Monday, Jun. 05, 1950
News for Ebbets Field
On the lawns of Lake Success one day last week 3,000 U.N. employees assembled to welcome their boss, Secretary General Trygve Lie, just back from his self-assigned five-week junket to Moscow, Paris and London. Mr. Lie was touched by the reception. Said he modestly: "I have just done what I thought was right."

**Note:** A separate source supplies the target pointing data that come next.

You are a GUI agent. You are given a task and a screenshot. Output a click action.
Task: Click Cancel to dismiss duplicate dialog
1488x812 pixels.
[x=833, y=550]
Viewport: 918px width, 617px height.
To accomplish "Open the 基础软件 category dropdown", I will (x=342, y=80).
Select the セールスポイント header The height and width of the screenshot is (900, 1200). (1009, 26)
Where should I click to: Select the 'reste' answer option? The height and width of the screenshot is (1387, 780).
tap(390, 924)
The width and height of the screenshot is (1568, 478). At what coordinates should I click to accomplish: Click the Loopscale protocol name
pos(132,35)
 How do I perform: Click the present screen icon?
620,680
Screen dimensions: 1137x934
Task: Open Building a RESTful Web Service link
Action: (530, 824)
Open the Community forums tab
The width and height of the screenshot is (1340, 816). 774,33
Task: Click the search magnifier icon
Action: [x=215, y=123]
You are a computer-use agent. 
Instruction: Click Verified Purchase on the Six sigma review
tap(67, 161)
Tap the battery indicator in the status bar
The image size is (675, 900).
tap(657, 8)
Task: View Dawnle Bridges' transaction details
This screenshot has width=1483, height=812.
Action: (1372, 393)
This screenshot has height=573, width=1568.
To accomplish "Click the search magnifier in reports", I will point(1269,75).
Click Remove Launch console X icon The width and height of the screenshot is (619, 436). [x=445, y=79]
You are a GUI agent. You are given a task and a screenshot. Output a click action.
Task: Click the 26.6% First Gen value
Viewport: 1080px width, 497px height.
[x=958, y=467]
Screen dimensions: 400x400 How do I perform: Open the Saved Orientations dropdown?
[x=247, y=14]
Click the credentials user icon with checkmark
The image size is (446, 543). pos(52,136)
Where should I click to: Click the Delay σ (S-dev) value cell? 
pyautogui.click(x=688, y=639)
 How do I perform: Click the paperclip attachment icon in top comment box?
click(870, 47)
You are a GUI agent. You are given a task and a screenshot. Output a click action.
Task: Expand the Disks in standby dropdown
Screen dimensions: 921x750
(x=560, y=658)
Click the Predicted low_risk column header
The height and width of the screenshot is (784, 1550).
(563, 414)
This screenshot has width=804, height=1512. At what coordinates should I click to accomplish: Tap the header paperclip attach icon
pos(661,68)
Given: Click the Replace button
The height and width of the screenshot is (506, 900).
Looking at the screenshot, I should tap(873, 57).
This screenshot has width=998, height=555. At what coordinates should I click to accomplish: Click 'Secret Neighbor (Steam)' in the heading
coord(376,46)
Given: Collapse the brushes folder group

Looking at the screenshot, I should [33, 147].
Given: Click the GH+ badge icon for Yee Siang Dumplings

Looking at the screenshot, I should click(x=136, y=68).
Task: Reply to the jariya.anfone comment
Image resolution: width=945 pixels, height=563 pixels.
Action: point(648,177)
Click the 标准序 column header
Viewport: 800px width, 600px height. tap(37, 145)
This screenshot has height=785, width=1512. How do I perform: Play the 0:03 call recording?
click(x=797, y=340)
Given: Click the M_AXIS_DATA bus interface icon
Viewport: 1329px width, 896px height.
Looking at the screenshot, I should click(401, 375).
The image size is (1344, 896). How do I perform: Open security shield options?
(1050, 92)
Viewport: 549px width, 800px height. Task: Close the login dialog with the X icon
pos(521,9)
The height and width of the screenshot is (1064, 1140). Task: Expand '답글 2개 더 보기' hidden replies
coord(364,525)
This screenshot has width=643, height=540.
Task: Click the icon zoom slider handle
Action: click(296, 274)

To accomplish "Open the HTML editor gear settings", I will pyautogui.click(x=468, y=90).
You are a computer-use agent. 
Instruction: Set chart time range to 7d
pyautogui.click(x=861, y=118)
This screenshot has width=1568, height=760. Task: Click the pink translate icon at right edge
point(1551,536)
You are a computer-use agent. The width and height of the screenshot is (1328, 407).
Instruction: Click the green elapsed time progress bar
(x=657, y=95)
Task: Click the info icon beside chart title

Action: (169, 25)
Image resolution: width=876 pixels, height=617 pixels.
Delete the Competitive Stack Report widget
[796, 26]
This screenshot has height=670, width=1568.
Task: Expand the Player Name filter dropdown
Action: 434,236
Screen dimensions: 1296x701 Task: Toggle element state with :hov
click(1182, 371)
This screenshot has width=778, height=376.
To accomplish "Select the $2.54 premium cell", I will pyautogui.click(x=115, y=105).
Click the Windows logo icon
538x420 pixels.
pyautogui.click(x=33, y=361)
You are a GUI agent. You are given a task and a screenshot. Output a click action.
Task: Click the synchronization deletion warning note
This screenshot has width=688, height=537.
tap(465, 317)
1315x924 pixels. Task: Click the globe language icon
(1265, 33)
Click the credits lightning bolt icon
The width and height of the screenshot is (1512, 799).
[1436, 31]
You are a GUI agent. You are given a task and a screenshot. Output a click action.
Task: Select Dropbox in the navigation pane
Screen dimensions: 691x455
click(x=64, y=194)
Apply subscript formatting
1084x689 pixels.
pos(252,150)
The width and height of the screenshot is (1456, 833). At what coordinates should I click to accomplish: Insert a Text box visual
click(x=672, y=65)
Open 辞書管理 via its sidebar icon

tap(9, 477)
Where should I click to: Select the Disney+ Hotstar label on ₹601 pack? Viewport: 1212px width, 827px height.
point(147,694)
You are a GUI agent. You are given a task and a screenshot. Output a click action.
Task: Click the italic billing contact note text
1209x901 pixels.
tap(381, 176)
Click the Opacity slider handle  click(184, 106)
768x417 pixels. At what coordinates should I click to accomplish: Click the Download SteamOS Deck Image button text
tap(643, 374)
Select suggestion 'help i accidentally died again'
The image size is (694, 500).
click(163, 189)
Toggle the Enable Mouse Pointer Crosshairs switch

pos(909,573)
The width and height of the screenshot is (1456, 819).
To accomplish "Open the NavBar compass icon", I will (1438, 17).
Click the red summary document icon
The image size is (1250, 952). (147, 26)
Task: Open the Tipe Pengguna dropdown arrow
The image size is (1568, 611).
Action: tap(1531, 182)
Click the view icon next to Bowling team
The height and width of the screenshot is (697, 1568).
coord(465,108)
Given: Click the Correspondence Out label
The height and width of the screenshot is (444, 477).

Mr. Lie, who had had a 90-minute audience with Generalissimo Joseph Stalin, brought back some interesting impressions. Stalin, he said, was in fine health and "sharp in his eyes." The U.S.S.R. had made great progress since Lie's last visit in 1946: "The streets were now repaired; there were new and large roads and avenues . . ." As for the people: "They wore shoes and they had ties now, and they had suits like anyone else." Lie had gone to a Moscow soccer match and, reported he, "looking around, I said to myself: 'That crowd could be transferred to Ebbets Field on a Sunday afternoon.' "
Lie had other news for Ebbets Field and the rest of the U.S. He had gone abroad to "fill the empty seats" at U.N.; i.e., to get the Russians, who had walked out of U.N. 4 1/2 months ago, to walk back in. Lie thought they would, provided that the West admitted Red China to U.N., a course which the Russians (and Lie) have advocated all along. Lie added he was sure Russia wanted U.N. to work. Whether Lie intended it or not, this could be taken to mean that it would be the West's fault if U.N. did not work. This week Lie will express his views in Washington. He implied that he would propose that talks be resumed to end the cold war. According to
Lie, "those in the Eastern countries and those in the Western countries" wanted peace.
Trygve Lie did not suggest that the peace they wanted in the East was vastly different from the peace they wanted in the West. Yet before he had finished with his peace offensive, someone was bound to ask the practical question: How are you going to get over that barrier?